Editorial La Vie – Pâques avec les chrétiens d’Orient

Pâques avec les chrétiens d’Orient

Saint-Pétersbourg, Stockholm, Alexandrie. Fin de carême ensanglantée. L’horreur hoquette. Des enfants victimes d’armes chimiques, des chrétiens en prière dans le delta du Nil, des Russes, des Suédois, un camion, le métro, deux églises… Faut-il illuminer la tour Eiffel pour les uns et se contenter de condoléances distancées pour les autres ? Trier selon les décombres serait obscène. Faut-il oublier aussitôt, lassés par la banalité du mal ? Parlons au moins un peu de ceux dont on parle sans doute le moins. En Syrie, où les journalistes n’osent plus guère se rendre, notre envoyée spéciale Laurence Desjoyaux a eu le courage de ­parcourir un immense champ de peur, de misère et de deuil. Son reportage nous fait entrevoir l’agonie des chrétiens d’Orient, ces communautés dont la France, renonçant à toute mission historique, a cessé de se vouloir la protectrice.

Alep, les lions et les ruines

Penser à la suite. Quels que soient le pays concerné et les formes qu’y prend le problème, il faudra du temps. Plus de temps que pour tirer des missiles Tomahawk depuis un bateau américain et applaudir au « signal » envoyé, sans trop se demander que faire après. Au Pays basque, en Irlande du Nord, on a consommé des décennies de patience, d’échecs, de volonté. Pourtant, le problème était comparativement simple, les acteurs du conflit circonscrits, structurés. De nos jours, n’importe qui peut prendre le volant pour tuer des passants et donner un sens à sa pulsion criminelle. Terrorisme islamiste prolétarisé dans les villes d’Europe, régimes haïssables de Syrie, d’Algérie (il faut lire Kamel Daoud) ou d’Égypte, fanatisme financé par nos amis du Golfe… Ni le départ d’Assad ni la fin de Daech ne seraient le dernier mot d’un mal cultivé depuis si longtemps. Appelons charlatans ceux qui promettent une réponse univoque.

Envisager alors ce long combat sous l’angle spirituel, comme un carême de 40 ans, à l’image des Hébreux errant dans le désert. Ou comme une montée vers Pâques, une Passion vécue dans la chair, et non en costumes d’époque. Les souffrances des chrétiens de Syrie font entendre pour de vrai le cri de Jésus à l’agonie : « Mon Dieu, mon Dieu, pourquoi m’as-tu abandonné ? » Mais par ce mot, le Christ élève avec lui, sur la croix, tous nos découragements. Le jour des Rameaux, alors que l’on apprenait les terribles massacres de Coptes, une brève vidéo diffusée sur les réseaux sociaux par l’association Fraternité en Irak montrait les chrétiens joyeux dans l’église incendiée de Qaraqosh, où leur présence se rétablit avec difficulté. Ceux qui n’ont plus rien souffrent avec le ­Messie et par lui espèrent. Ils méritent, littéralement, le nom de fidèles.
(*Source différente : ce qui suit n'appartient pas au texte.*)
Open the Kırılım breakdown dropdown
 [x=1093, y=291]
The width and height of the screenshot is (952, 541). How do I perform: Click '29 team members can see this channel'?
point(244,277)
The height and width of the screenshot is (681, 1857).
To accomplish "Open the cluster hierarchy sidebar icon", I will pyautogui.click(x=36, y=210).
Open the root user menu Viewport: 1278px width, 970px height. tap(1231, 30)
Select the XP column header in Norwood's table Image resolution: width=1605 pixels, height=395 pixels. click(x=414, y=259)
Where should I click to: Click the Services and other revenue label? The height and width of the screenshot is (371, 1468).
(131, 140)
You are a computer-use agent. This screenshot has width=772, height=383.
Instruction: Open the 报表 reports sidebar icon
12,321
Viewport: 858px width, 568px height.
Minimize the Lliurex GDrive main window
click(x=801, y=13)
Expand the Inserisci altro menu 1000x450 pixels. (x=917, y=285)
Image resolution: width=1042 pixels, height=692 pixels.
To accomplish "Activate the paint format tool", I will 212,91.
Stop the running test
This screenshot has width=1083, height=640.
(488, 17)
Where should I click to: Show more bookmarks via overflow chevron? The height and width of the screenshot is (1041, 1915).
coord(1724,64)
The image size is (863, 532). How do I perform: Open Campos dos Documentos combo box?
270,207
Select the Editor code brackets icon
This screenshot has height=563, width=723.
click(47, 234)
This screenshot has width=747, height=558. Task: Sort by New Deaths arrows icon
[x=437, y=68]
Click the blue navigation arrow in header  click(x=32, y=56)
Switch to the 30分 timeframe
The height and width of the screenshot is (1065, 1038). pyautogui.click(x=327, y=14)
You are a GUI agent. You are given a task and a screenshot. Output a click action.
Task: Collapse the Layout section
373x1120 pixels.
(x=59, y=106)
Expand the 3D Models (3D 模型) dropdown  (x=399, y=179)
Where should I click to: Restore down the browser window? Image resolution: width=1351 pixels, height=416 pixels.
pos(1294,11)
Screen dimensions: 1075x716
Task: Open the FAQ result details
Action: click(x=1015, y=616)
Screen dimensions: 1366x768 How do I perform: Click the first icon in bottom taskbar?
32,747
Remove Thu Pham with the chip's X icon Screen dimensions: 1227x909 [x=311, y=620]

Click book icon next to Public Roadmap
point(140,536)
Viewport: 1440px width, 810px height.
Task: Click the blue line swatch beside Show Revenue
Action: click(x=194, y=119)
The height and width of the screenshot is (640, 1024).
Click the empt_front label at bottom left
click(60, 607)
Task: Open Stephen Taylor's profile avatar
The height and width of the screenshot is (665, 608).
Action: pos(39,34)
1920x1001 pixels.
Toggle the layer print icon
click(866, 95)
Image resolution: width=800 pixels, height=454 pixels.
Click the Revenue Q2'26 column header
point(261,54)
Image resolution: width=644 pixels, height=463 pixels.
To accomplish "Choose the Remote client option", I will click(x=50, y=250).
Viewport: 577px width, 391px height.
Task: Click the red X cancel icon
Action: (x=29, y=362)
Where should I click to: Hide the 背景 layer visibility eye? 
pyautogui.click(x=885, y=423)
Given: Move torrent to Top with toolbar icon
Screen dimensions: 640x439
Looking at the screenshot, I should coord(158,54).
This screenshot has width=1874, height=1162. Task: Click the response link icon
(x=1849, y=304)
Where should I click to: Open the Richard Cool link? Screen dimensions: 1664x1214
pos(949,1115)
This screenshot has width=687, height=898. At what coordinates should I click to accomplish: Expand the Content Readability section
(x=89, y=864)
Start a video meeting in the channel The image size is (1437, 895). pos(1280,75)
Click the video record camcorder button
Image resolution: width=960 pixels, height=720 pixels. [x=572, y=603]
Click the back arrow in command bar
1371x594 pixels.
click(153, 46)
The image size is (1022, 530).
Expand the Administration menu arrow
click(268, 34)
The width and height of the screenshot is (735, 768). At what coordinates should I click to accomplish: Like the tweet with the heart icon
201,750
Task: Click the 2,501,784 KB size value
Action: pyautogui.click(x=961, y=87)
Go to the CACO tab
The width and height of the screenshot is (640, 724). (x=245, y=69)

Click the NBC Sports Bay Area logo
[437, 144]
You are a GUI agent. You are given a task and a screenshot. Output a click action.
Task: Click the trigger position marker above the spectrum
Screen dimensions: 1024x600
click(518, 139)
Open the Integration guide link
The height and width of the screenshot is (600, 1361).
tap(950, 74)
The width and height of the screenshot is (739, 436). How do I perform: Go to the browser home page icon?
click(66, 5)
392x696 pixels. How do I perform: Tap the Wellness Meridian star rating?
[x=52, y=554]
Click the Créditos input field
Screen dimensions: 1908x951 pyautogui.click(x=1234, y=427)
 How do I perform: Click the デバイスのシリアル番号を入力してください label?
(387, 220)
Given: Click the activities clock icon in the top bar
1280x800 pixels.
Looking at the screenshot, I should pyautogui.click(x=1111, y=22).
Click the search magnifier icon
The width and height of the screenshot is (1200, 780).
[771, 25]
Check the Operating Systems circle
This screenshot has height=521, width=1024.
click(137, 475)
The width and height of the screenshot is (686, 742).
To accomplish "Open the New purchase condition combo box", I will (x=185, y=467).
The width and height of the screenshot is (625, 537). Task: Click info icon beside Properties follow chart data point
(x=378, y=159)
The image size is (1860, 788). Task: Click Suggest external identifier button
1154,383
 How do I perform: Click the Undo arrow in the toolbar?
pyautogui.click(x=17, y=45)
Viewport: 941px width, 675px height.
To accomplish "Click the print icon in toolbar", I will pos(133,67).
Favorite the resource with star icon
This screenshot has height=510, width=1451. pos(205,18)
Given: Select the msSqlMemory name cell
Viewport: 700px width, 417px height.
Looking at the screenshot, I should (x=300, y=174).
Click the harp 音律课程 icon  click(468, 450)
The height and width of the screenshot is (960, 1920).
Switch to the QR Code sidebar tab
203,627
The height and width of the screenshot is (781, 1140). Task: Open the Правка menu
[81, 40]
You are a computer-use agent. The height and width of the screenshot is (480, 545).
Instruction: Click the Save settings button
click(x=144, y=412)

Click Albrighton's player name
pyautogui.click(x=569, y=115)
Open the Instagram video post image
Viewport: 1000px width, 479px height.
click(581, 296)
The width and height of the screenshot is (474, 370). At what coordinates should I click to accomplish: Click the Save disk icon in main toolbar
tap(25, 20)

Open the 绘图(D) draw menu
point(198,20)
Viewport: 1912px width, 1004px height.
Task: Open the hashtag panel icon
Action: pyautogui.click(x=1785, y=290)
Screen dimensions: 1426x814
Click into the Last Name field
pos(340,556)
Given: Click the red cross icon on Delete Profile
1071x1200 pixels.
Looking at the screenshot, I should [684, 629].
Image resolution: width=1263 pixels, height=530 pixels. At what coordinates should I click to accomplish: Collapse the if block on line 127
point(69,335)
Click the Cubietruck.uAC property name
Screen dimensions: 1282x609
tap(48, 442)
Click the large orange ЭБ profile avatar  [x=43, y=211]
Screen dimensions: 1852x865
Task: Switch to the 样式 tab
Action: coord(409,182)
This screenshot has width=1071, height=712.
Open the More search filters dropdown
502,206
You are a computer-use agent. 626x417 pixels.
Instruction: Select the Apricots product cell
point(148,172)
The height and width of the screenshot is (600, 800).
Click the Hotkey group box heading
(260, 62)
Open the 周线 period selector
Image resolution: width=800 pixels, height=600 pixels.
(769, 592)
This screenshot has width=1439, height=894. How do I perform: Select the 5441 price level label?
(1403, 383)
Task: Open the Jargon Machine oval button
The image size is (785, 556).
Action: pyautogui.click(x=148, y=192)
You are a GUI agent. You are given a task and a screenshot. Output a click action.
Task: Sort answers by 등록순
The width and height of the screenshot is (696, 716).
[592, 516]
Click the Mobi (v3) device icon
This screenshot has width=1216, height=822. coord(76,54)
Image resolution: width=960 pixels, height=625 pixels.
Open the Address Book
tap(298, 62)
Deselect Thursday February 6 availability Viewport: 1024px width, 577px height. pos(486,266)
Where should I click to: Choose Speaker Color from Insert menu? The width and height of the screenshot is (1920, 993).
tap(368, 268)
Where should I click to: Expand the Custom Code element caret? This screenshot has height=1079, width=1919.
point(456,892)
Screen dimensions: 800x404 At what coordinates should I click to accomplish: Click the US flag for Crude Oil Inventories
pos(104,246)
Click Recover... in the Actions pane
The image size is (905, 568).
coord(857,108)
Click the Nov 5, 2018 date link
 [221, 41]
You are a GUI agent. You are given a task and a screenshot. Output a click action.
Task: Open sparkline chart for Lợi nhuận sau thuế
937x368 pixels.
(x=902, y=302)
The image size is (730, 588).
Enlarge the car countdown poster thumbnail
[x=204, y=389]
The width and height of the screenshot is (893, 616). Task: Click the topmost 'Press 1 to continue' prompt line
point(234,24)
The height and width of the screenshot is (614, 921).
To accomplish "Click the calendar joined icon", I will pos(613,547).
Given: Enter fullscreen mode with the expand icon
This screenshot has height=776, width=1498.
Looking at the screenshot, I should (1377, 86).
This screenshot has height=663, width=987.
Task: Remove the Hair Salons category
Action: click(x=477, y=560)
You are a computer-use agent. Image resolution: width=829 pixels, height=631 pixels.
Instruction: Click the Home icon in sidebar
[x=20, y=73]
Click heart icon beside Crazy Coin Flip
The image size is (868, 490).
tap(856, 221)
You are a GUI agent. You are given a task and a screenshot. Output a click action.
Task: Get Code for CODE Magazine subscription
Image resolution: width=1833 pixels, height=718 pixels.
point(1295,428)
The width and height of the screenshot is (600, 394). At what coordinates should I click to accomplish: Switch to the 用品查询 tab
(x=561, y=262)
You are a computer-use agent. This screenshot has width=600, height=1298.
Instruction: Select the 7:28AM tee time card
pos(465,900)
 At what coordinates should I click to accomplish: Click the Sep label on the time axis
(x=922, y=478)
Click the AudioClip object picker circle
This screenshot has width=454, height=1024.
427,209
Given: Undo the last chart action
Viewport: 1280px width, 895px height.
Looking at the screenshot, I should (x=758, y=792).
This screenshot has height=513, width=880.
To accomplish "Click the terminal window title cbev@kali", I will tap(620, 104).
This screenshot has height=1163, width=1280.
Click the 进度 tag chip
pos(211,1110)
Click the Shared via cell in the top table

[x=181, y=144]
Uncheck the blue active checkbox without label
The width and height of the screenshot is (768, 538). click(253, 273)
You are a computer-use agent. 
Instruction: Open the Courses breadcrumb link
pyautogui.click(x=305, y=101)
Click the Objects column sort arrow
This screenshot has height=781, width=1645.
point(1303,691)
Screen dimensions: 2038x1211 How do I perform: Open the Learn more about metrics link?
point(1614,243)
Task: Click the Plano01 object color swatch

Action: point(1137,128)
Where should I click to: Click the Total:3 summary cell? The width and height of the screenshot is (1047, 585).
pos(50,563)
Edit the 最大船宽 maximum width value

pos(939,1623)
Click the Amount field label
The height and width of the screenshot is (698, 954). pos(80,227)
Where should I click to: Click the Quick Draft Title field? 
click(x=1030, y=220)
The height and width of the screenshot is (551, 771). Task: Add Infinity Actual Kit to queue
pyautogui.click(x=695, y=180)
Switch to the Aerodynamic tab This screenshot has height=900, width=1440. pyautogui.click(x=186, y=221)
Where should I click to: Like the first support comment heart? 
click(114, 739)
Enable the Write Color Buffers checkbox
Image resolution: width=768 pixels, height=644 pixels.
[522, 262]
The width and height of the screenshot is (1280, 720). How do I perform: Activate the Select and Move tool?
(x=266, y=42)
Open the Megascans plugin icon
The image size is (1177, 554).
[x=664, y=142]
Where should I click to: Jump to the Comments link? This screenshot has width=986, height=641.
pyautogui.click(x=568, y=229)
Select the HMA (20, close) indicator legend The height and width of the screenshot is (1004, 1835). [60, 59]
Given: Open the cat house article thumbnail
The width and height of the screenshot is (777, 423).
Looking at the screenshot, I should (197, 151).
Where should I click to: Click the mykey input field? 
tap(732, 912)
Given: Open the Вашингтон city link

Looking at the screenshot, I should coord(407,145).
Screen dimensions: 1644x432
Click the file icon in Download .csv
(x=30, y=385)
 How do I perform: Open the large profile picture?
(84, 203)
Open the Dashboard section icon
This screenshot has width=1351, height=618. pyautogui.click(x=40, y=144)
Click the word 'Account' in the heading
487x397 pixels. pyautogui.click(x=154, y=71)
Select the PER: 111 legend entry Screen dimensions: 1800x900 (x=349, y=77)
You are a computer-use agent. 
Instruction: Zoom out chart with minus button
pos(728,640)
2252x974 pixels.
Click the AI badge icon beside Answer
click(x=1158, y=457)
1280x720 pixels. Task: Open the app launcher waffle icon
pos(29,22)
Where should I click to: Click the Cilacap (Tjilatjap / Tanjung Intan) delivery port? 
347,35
Parmi les sept dernières paroles de Jésus, cette prière : « Père, pardonne-leur, car ils ne savent pas ce qu’ils font. » Penser déjà à la réconciliation comme la seule école que les chrétiens devraient ouvrir, partout, pour tous, en déblayant leurs ruines. Voir aussi ces épreuves comme le lieu où le Christ se fait reconnaître. Le premier homme à confesser la foi, au moins partiellement, est un centurion romain, l’un des militaires chargés de surveiller l’exécution : « Vraiment, cet homme était le fils de Dieu. » Il faudra encore du silence, de la peur, du découragement pour que l’on comprenne. Mais au bout de ce chemin de destruction et de trahison, d’espérance et de pardon, d’un coup viendra le grand matin. Ce sera Pâques. Et l’on dira : il est vivant. Alors tout commencera.